A. Zimmermann’s research while affiliated with Technical University of Darmstadt and other places

A novel scheme for all-optical image processing is suggested, which is based on spontaneous pattern-formation processes. The spatiotemporal instabilities, connected with these self-organization effects, appear in many nonlinear optical systems and mostly obstruct the intended application. We propose to utilize the particular features of pattern formation for parallel image processing, namely the sensitivity to external influences, the selection of well-defined final states, and the rotational and translational invariance. We report here on a single-feedback experiment with a liquid crystal light valve as the optical nonlinearity. In this experiment, the recognition of hexagonal structures is realized. We characterize the response dynamics and study associative properties of this scheme. The extension to square patterns is discussed, and first steps towards a practical implementation are undertaken in providing a simple post-processing scheme and testing the concept on realistic input images.

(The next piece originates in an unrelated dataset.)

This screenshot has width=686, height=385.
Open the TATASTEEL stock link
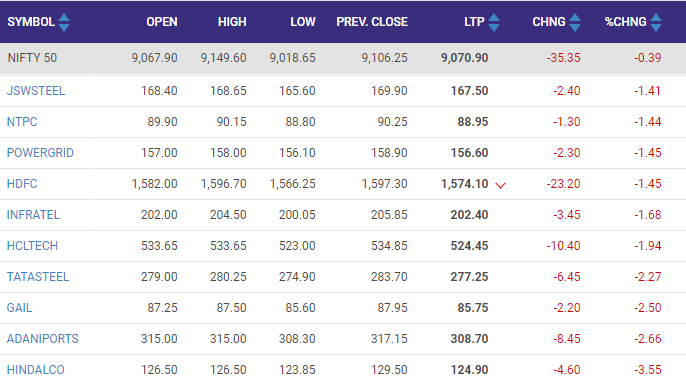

A nonlinear optical system, which spontaneously forms hexagonal patterns, is exposed to a weak, spatially modulated forcing. As forcing, stationary hexagonal patterns are used under variation of their transverse wave number. In the experiment, we observe a locking when the forcing wave number is close to one of the critical wave numbers of the unforced system. Outside the locking regimes, forcing provokes spatiotemporal disorder. The system response is characterized quantitatively with respect to its dynamics and to its spatial order.